Sara volvió a apoyar la cabeza.
– Sólo sé que tu madre quiere a tu padre -prosiguió Jeffrey, como si no hubieran estado hablando de sí mismos.
Sara se armó de valor.
– Dijiste que Lev tenía el mismo pelo y los mismos ojos que yo.
Jeffrey contuvo la respiración al menos veinte segundos.
– Joder -exclamó, incrédulo-. ¿No pensarás que…? -Se interrumpió-. Sé que lo dije en broma, pero…
Ni siquiera él podía pronunciar las palabras en voz alta.
Sara, con la cabeza aún apoyada en el pecho de él, alzó la vista hacia su barbilla. Jeffrey se había afeitado, probablemente en previsión de algún tipo de celebración esa noche tras conocer la buena noticia sobre sus análisis de sangre.
– ¿Estás cansado? -preguntó ella.
– ¿Y tú?
Sara se enroscó el vello en los dedos.
– Podría dejarme convencer.
– ¿Hasta qué punto?
Sara se tumbó de espaldas y lo arrastró consigo.
– ¿Por qué no lo compruebas tú mismo?
Aceptando su propuesta, Jeffrey la besó lenta y suavemente.

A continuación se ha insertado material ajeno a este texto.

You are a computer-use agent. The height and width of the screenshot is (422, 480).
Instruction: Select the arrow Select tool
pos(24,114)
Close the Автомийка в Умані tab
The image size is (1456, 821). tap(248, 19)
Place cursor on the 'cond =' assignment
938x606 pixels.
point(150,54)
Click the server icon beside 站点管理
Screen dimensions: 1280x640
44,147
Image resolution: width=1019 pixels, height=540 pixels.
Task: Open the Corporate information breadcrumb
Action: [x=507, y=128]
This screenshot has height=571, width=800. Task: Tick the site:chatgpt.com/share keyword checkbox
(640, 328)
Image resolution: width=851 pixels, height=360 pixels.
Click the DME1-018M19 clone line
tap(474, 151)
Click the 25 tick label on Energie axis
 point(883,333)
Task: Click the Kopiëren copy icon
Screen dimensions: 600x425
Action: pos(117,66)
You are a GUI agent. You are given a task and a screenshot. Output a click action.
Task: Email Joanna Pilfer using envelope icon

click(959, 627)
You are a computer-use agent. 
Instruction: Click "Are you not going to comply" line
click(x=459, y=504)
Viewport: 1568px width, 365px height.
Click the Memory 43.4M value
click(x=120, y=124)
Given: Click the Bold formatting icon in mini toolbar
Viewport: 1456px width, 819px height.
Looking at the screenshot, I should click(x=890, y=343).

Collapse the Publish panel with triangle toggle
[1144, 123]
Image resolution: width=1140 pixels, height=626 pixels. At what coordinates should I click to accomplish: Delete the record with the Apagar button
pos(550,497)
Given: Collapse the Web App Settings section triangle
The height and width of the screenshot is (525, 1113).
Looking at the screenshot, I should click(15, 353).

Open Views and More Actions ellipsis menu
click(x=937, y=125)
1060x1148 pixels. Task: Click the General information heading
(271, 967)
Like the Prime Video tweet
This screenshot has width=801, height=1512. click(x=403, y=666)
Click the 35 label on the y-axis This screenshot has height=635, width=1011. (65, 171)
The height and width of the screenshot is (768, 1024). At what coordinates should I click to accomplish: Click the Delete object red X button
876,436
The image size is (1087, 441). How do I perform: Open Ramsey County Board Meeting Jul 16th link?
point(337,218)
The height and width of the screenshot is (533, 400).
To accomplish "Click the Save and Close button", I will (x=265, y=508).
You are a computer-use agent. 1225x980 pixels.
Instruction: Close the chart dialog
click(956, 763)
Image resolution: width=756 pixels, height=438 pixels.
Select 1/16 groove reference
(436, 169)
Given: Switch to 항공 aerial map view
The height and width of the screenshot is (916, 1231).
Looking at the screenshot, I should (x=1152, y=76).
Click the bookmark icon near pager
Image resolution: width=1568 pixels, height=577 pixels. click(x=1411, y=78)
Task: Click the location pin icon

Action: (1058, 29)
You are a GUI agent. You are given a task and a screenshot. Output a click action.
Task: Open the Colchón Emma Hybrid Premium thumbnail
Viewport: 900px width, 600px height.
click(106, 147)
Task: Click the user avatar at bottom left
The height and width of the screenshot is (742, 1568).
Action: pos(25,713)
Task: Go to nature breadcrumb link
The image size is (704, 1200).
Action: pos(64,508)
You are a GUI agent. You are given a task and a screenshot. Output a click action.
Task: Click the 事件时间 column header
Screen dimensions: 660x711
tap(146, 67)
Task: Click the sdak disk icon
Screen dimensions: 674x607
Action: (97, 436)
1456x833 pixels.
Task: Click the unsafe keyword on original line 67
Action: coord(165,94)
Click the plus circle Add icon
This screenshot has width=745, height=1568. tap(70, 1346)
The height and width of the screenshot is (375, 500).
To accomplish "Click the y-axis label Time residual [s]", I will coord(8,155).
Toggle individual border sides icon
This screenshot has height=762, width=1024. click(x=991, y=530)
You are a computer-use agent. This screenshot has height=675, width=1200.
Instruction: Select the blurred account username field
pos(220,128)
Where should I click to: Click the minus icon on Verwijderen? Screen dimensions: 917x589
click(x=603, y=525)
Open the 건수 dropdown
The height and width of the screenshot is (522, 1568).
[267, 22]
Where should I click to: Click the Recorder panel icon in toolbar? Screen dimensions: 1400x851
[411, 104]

– Estoy tan contenta -dijo ella.
– Pues yo me alegro de que lo estés.
– No. -Apoyó las manos en la cara de él-. Estoy contenta porque no te has contagiado.
Jeffrey volvió a besarla, con calma, jugueteando con sus labios. Sara empezó a relajarse cuando él se apretó contra ella. A ella le encantaba sentir el peso de su cuerpo encima, la manera en que él sabía dónde tocarla. Si hacer el amor era un arte, Jeffrey era un maestro, y mientras le recorría el cuello con los labios, ella volvió la cabeza, con los ojos entornados, disfrutando de la sensación, hasta que vio de soslayo un destello fuera de lo normal al otro lado del pantano.
Sara aguzó la mirada, pensando que tal vez era el efecto de la luna reflejada en el agua o cualquier otra cosa.
– ¿Qué pasa? -preguntó Jeffrey, dándose cuenta de que ella tenía la cabeza en otra parte.
– Chist -dijo ella, mirando hacia el pantano. Volvió a ver el destello, y apartando a Jeffrey, dijo-: Levántate.
– ¿Por qué? -preguntó él.
– ¿Siguen batiendo el bosque?
– De noche no -contestó-. ¿Qué…?
Sara se levantó de la cama y apagó la luz de la mesilla de noche. Sus ojos tardaron un momento en adaptarse a la oscuridad, y extendiendo los brazos, se acercó a tientas a la ventana.
– He visto algo -dijo-. Ven.
Jeffrey se levantó y, tras detenerse junto a ella, escrutó el pantano.
– No veo…-Calló.
Otra vez el destello. Sin duda era una luz. Había alguien al otro lado del pantano con una linterna. Exactamente donde habían encontrado a Abby.
– Rebecca.
Jeffrey se movió como si hubiera oído un disparo. Antes de que Sara encontrara su ropa, ya se había puesto los vaqueros. Sara oyó sus pasos sobre la pinaza del jardín trasero mientras se ponía las zapatillas de deporte y salía tras él.